In article <1991Nov5.firstname.lastname@example.org> email@example.com (Edward S. Chen) writes:
>... According to Paul (and Carl Davis), the oratorio roughly
>follows Paul's childhood, and then veers off into a generalized
>"everyman" tale. What struck me is how reminiscent many of the events
>in Shanty's life are to events in John Lennon's life....
>... A World at war. Sirens sound as bombs fall over Liverpool,
> and despairing couples shelter underground. Amid tghe blaze and the
> chaos of an air raid, a child is born. And there is hope.
>Yes, Paul was born in 1942. However, John was born in 1940, also in the
>thick of the second world war. Further, according to legend (although
>now known to be false) John was born during a bombing raid. No such claim
>was ever made about Paul...
The analogies to John, as you point them out, are rather striking. How are we to interpret this?
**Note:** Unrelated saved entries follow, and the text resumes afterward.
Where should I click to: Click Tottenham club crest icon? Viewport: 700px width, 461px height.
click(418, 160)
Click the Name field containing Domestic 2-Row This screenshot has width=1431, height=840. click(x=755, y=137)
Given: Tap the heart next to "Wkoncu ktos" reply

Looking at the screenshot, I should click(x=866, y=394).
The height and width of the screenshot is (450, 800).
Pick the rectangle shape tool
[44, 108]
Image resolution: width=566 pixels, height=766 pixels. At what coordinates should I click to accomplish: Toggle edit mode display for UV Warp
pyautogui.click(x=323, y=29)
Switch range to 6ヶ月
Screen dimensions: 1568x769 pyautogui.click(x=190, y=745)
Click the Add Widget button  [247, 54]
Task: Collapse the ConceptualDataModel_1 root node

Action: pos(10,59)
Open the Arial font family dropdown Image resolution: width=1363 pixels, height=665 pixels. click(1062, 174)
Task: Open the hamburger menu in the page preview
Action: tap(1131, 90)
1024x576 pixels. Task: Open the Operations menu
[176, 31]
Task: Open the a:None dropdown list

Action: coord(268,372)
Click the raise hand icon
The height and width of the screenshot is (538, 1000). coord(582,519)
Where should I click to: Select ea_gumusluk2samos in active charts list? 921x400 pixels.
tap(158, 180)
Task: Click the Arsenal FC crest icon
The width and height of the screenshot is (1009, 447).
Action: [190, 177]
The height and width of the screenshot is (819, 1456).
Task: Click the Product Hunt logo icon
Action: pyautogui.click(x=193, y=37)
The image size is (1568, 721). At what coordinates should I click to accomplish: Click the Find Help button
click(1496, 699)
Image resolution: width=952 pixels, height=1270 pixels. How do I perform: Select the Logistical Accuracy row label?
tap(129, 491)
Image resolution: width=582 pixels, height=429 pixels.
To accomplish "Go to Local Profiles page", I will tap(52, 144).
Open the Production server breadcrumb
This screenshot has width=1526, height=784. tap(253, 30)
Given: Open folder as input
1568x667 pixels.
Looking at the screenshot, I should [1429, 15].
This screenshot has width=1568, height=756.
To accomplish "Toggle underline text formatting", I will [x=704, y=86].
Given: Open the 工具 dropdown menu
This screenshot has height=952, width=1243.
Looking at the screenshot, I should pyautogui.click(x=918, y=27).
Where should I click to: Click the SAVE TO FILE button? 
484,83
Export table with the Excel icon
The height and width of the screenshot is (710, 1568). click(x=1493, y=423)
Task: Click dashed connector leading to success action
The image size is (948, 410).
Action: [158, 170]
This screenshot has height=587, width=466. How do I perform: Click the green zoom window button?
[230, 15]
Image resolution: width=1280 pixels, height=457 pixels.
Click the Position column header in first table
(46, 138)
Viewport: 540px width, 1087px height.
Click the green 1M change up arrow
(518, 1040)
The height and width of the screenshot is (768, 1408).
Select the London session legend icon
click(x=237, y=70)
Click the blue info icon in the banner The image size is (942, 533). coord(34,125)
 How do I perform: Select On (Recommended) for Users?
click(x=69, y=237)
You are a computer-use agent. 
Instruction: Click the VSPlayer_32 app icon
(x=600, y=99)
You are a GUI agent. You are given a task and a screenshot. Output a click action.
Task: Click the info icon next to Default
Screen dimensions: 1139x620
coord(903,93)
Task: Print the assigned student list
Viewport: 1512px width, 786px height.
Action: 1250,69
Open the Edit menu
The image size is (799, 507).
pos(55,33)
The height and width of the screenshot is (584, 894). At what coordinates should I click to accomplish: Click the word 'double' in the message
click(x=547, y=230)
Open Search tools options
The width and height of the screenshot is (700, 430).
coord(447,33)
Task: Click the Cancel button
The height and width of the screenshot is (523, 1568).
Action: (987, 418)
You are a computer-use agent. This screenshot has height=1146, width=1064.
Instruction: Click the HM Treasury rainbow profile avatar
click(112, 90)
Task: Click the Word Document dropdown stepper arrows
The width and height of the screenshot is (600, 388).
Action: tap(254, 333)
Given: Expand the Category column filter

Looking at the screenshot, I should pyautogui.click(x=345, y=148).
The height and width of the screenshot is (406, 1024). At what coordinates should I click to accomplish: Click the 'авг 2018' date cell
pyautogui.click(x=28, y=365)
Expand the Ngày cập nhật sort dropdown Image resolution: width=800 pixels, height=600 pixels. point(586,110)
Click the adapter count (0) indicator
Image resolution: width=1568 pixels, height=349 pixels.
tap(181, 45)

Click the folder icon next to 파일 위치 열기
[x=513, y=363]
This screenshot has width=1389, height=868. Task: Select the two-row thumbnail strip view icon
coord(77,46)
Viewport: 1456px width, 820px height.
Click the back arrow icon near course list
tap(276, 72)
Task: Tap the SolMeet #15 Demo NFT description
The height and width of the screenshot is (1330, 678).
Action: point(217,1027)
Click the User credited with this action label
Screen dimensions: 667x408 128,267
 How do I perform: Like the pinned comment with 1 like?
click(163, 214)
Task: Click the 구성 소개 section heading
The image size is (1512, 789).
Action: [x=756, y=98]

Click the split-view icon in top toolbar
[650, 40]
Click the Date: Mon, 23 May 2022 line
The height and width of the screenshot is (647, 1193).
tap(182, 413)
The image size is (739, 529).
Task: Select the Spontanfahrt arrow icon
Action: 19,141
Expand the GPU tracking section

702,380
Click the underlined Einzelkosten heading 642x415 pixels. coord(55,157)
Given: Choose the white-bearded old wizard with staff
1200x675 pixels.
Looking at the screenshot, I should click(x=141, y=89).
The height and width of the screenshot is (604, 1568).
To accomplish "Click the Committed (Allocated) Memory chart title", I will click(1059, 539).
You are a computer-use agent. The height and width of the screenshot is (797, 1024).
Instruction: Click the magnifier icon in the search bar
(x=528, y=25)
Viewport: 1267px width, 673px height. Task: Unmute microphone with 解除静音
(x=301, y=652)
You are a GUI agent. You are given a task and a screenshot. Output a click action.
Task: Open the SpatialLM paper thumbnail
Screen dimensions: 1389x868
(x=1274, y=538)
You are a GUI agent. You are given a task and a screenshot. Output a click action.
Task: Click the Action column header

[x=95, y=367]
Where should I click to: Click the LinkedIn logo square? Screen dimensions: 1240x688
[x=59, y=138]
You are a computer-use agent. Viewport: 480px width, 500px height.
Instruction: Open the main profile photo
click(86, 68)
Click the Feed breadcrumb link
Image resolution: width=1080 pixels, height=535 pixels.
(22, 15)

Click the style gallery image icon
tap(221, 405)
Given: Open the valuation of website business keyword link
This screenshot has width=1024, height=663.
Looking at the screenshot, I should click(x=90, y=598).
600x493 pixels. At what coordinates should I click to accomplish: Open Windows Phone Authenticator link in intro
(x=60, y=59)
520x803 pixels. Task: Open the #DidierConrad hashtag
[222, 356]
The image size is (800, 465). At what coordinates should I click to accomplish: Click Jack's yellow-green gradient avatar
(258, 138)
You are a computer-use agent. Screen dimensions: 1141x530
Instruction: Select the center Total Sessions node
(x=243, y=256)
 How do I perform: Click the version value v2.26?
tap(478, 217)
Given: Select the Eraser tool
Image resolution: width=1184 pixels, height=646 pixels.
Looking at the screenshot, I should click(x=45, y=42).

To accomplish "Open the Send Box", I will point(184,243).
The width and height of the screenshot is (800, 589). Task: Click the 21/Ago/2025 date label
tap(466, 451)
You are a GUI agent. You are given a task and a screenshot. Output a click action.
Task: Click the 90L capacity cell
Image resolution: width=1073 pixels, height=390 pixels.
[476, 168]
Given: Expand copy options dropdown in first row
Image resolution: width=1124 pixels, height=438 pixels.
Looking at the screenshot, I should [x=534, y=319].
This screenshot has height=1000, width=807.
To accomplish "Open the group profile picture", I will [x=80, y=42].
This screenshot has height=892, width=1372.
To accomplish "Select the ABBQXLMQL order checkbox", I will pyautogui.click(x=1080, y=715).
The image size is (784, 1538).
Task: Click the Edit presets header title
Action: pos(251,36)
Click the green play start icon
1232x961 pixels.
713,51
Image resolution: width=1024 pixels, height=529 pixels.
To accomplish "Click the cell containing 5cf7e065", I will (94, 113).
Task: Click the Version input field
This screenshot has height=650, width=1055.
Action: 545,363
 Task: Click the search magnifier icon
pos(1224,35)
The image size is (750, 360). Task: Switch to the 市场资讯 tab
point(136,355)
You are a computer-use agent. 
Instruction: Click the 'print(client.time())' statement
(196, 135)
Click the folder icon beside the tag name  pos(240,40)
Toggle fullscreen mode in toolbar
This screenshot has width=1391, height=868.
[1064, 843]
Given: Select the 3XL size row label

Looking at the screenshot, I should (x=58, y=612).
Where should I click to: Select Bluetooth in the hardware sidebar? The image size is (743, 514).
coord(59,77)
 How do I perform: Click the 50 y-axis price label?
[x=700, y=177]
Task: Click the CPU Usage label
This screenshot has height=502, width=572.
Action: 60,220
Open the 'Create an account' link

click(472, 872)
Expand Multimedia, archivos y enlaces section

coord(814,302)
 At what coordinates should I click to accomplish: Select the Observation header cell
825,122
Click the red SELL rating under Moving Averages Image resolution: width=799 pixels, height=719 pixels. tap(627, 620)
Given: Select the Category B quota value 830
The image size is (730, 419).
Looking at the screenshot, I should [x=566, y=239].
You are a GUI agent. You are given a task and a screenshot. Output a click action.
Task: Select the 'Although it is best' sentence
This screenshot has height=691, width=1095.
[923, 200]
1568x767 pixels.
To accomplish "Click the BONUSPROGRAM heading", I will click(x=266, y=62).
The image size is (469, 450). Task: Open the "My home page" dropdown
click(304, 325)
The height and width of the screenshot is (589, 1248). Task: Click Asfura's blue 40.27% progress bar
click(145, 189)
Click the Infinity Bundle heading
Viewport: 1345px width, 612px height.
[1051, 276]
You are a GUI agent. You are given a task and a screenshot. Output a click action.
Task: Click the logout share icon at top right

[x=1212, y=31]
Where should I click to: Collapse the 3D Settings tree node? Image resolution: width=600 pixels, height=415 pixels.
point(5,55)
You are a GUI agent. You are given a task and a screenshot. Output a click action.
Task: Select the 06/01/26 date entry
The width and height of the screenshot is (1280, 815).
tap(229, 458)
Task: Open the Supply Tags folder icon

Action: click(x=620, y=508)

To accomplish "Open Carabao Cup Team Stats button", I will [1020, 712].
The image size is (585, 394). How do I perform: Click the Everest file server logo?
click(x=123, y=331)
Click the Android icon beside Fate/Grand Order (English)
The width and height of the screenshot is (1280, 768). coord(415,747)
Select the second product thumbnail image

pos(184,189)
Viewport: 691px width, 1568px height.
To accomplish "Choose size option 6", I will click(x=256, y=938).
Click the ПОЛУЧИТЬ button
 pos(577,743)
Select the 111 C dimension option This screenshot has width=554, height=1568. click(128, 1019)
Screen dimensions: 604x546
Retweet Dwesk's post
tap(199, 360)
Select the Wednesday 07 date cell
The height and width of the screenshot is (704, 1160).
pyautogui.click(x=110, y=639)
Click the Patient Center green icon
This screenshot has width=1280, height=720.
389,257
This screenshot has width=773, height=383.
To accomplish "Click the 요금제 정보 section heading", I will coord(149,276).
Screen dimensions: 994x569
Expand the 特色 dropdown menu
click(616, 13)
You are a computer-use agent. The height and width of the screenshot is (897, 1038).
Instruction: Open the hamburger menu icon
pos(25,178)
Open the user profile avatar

Is it a psychological yearning to actually *be* John? A calculated desire to celebrate his friend? Does Paul find John's childhood more mythic and universal than his own? I wonder if any of the analysts of this work will be able to ask Dr. Macca himself...or if he's discount the whole theory.
Just one question: the story of John's birth during an air raid has long sounded like one of those legend too good to be true, but where exactly was it discredited, and by whom? I always like to keep up with these little changes in the storyline. Aunt Mimi was, I believe, the primary source for this detail. Mimi was/is known both for her devotion to John (and hence keeper of the family anecdotes) and for revising history when it suited her (i.e., refusing to give Hunter Davies permission to say that John swore as a child). On the other hand, her details of this night are rather concrete: the street she took (on foot) to reach the hospital; her account of Liverpool aflame that night; of a landmine that fell outside Oxford Street maternity hospital and the attempt to protect the new infant by hiding him under the bed.... Are we absolutely certain that no sirens wailed or no bombs fell? I wonder what the local press (the Liverpool Echo?) reported about shelling activity that evening? I'd be happy to accept the fact that none of this is true if the source is credible.
"And if you haven't got yours, send fourpence in and get a free one."